Some Virtual Desktop Interface solutions, though, like GoToMyPC from Citrix Online, offer an alternative way to connect to a corporate network without a remote computer becoming part of that network. They do that by delivering a screen image to the remote computer, not the actual data from the host. Whatever is displayed on the host computer’s screen is being digitized, encrypted, compressed and transmitted to the remote computer. The host computer sees keyboard and mouse actions at the remote as if they were being executed on a keyboard and mouse connected to the host. “It doesn’t make the remote computer physically part of the corporate network, so certain security risks are mitigated by solutions like those,” Kalidindi explained. “Actual file data doesn’t get transmitted from your local computer to the corporate network.”

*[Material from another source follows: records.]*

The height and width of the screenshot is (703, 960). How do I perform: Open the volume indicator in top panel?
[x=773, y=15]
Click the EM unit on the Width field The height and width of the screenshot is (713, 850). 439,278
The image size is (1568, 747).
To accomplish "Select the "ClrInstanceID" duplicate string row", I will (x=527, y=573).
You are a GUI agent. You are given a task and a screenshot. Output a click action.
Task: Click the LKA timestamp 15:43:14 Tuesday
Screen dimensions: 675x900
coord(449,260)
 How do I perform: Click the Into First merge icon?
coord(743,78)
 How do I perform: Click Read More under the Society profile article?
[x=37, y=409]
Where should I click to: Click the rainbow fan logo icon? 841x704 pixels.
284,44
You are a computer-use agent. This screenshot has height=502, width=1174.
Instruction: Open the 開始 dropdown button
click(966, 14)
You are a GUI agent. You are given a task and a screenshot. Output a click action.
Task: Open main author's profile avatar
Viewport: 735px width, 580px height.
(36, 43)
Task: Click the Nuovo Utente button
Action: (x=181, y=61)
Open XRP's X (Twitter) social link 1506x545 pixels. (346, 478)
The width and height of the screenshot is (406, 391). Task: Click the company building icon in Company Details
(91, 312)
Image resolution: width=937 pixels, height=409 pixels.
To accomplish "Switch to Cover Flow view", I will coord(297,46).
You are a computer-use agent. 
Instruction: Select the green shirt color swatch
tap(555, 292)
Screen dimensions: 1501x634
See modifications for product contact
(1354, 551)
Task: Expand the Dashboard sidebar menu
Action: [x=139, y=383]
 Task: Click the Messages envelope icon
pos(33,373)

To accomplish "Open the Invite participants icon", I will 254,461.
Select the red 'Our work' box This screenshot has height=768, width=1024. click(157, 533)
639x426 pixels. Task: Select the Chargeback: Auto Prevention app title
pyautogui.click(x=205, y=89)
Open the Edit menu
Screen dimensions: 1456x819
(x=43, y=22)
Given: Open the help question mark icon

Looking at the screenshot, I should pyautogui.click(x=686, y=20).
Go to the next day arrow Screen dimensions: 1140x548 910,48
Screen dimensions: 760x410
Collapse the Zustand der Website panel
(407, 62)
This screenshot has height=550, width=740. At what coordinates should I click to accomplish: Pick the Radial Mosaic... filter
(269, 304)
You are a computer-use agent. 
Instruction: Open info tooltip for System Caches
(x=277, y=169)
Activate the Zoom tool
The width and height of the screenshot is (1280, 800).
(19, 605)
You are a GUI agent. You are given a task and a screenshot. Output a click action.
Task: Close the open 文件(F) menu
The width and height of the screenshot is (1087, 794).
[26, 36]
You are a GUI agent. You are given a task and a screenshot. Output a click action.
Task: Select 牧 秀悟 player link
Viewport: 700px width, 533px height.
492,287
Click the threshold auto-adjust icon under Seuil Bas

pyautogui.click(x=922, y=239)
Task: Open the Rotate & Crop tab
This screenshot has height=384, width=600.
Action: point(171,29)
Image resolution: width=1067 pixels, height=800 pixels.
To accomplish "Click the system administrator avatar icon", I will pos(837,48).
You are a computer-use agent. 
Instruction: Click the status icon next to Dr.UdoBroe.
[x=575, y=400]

“That is a more secure approach of doing things,” he added.

Managing remote users has always been challenging to system administrators, although it’s more challenging now than it was when the only network access available to out-of-office workers was a phone and modem. Access can be less challenging with Virtual Desktop Interfaces. They can make an administrator’s life simpler, not only because sensitive information need not leave the network and their bandwidth requirements are modest, but VDIs will often function in situations where VPNs won’t. Moreover, they remove the burden of the admin acting as Big Brother monitoring what mobile jocks can and can’t do with their laptops. In addition, should a user complain of unsavory happenings on his or her remote computer, the VDI can be used to quickly assess the situation. While VDIs may not be a viable substitute for a VPN in all cases, if they are viable, they can reduce the security concerns  of administrators opening up their networks to remote access by their company’s workforce.